Напевая «Пивовара», Лапетеус, как и остальные, взобрался на стул, потом залез под стол. Лицо его оказалось очень близко к лицу Реэт. Она сидела на корточках, юбка ее поднялась значительно выше округлых колен. Под другим концом стола молодой человек с длинными волосами служителя муз целовал фыркающую от смеха женщину.

Вылезая из-под стола, Андрес подумал, что ему не стоило приходить сюда.

Снова и снова наполняли водкой и вином графины.

— Танцевать! — воскликнула Реэт.

Гривастый молодой человек включил электрограммофон.

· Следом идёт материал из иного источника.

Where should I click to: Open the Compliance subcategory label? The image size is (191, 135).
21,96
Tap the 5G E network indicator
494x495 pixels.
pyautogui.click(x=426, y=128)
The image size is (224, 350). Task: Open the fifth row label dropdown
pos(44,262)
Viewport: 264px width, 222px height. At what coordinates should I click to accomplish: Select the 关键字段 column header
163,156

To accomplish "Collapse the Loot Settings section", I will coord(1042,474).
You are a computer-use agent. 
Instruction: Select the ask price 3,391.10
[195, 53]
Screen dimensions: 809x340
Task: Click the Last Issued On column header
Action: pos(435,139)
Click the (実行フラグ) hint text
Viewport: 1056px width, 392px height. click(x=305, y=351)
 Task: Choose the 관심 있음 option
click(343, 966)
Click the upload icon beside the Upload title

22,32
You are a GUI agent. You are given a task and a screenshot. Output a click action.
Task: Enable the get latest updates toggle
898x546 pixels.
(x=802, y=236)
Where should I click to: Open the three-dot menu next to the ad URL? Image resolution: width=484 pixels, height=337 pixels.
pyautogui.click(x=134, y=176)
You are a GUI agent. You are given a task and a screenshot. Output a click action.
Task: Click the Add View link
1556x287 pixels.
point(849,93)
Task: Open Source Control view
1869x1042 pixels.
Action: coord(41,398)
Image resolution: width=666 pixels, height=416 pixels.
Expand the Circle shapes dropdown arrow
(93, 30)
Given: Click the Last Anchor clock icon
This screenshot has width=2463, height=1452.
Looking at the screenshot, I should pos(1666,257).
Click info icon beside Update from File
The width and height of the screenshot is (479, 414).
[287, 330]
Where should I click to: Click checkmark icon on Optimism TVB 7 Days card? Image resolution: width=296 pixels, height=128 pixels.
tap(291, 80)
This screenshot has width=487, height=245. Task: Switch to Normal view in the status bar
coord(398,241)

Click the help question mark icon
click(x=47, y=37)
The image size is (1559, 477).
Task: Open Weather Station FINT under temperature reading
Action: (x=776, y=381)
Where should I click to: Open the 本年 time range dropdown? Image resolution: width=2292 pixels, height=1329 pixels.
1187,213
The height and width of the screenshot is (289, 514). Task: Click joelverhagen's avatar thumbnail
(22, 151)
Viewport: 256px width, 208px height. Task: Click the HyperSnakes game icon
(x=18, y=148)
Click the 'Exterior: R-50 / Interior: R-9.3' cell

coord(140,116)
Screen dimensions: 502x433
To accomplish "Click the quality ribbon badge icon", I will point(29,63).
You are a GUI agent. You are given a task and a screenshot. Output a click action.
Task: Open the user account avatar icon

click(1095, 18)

Кружась с Реэт, Лапетеус ощущал, что у партнерши сильные, крепкие ноги, что все тело у нее сильное и упругое.

Он танцевал и с другими, женщины плотно льнули к нему, и он в свою очередь прижимал их к себе. Но это не улучшило настроения.

Принесли новые кушанья. Нарезали торты. На столе появились кофе и бутылки ликера.

Лапетеус пил много. Он хорошо переносил алкоголь, знал это и поэтому не сдерживался.

— Попробуйте раздобыть оцинкованной жести! А Реэт сумела, разнюхала.

Лапетеус повернул голову и увидел окруженные красными веками глаза дяди Реэт.

Сама она танцевала с длинногривым. Его рука на спине Реэт казалась маленькой и бледной.

И вдруг Лапетеус почувствовал, что ему надоел весь этот вечер.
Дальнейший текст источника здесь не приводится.